━━━ Page extract ━━━

Easyling Release Notes – 2015 March

March passed without much in the way of March Madness, so we had plenty of time to add newer and newer features to Easyling to ease your life and work. One such feature is the ability to create reports on work packages present in Easyling. But that’s just the tip of the iceberg: while we do not replace whitespaces at the end of segments, we do give you a warning if there’s a difference between the source and the target. Further, we can now handle multiple content overrides, our white label partners will be pleased to know they can hide the account details (useful for presentations), we now translate the “onClick” attribute with javascript as its value, and we now have a filter to select entries at a certain confidence levels after a TM-application. See the full briefings after the break!

First off, the simplest new feature: hiding the subscription details. When you’re pushing Easyling under your own brand name, it may not be a good idea to show the subscription details on the Dashboard (depending on your sales pitch). Now, there’s a new checkbox in the Account settings menu, which can be used to hide this box. That way, you can truly present Easyling as your own product.


Check this box on the Account page to hide your subscription details – useful if you’re using our whitelabeling feature to sell Easyling under your own brand.

You can also create Excel reports on a given work package set that shows completion status (after re-importing, of course), as well as word counts. To recap, a “Work package” is a unique export that can be sliced according to word counts, and is exported in an easy-to-track format that can be used to spread the load among multiple translators without further processing. With the click of a button, you can also generate an Excel report that lists the pages included in the Work Package export, and the ratio of translated segments to all, useful for tracking the completion of your projects.

If the warning icon appears in the lower right corner, the leading/trailing whitespaces on the segment do not mach the source. You may have to double-check to prevent nasty layout surprises.

The Page Content Override feature has received an upgrade as well: now it can store multiple overrides for multiple paths, where you were limited to one only. This can be used to override multiple parts of the site. To recap this feature as well, the Page Content Override feature takes a path on the remote server, and overrides its content with the entered code, whether it actually exists or not on the original server. Thus, this can be used to provide completely different content in translation, or even to create completely new pages from scratch. These “virtual” pages are also added as translatable pages, with the text content being parsed as a real page would be, so the virtual page can have translations in multiple target languages. Previously, users were limited to a single path on a project, but this restriction has been sidestepped, and now any number of overrides can be defined.

━━━ Recorded information ━━━

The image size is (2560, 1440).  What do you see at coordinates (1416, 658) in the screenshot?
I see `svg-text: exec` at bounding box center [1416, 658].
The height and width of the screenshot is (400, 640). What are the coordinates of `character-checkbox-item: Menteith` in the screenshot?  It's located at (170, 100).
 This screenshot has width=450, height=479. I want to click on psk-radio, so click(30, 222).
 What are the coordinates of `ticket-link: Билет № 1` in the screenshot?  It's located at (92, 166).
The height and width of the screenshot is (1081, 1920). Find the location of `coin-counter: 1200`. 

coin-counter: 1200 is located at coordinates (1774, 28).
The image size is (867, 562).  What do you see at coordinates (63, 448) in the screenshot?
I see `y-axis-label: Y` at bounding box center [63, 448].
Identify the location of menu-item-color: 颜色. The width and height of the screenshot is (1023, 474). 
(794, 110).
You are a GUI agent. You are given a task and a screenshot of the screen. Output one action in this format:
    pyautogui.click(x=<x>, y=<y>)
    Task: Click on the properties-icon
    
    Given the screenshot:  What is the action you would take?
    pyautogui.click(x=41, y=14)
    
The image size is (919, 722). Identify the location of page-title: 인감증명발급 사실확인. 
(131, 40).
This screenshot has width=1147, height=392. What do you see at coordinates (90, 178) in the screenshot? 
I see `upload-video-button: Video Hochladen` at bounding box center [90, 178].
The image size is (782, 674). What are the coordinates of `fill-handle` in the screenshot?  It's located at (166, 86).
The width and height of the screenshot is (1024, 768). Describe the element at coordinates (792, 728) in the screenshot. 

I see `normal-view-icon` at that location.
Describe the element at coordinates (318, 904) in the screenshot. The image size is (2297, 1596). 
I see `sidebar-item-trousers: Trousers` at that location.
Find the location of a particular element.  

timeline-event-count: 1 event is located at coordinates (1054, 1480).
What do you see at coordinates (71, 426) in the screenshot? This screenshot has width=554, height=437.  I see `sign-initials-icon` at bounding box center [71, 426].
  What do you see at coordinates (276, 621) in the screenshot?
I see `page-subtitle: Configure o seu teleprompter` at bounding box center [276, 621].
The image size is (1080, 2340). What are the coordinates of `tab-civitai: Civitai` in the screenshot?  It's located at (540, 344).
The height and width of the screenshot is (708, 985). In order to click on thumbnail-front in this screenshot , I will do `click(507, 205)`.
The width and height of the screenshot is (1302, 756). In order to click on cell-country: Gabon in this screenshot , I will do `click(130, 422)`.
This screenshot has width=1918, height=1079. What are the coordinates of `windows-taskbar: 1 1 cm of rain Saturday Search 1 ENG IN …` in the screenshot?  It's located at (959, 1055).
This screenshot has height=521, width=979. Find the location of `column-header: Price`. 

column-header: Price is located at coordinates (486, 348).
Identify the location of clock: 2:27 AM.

━━━

§ Required work
(A) According to the release notes, why might a white label partner want to check the new box in the Account settings menu?
(B) Carry on with the Easyling release notes from the point where they stop.

§ Exercise responses
(A) A partner selling Easyling under its own brand name may not want the subscription details to appear on the Dashboard. Hiding that box lets them present Easyling fully as their own product, which is also useful during presentations.

(B)
You are no longer limited to overriding one specific page, you can recreate as many as you want in our proxy tool!

The Advanced Settings received a new tweak as well: the ability to translate the contents of the so-called “onClick” attribute (this attribute defines how the element should behave when clicked) even if it has plain JavaScript code as its value. This can be useful in cases where the JavaScript in the attribute contains translatable text or a URL that needs to be mapped to the proxied domain. If this happens, just run the JS Path Tester tool after checking this box, and Easyling will include the onClick attribute in the analysis, then offer its contents for translation (should you choose to).


Translating the onClick JavaScript attribute on certain elements may come in handy during the setup phase of certain sites.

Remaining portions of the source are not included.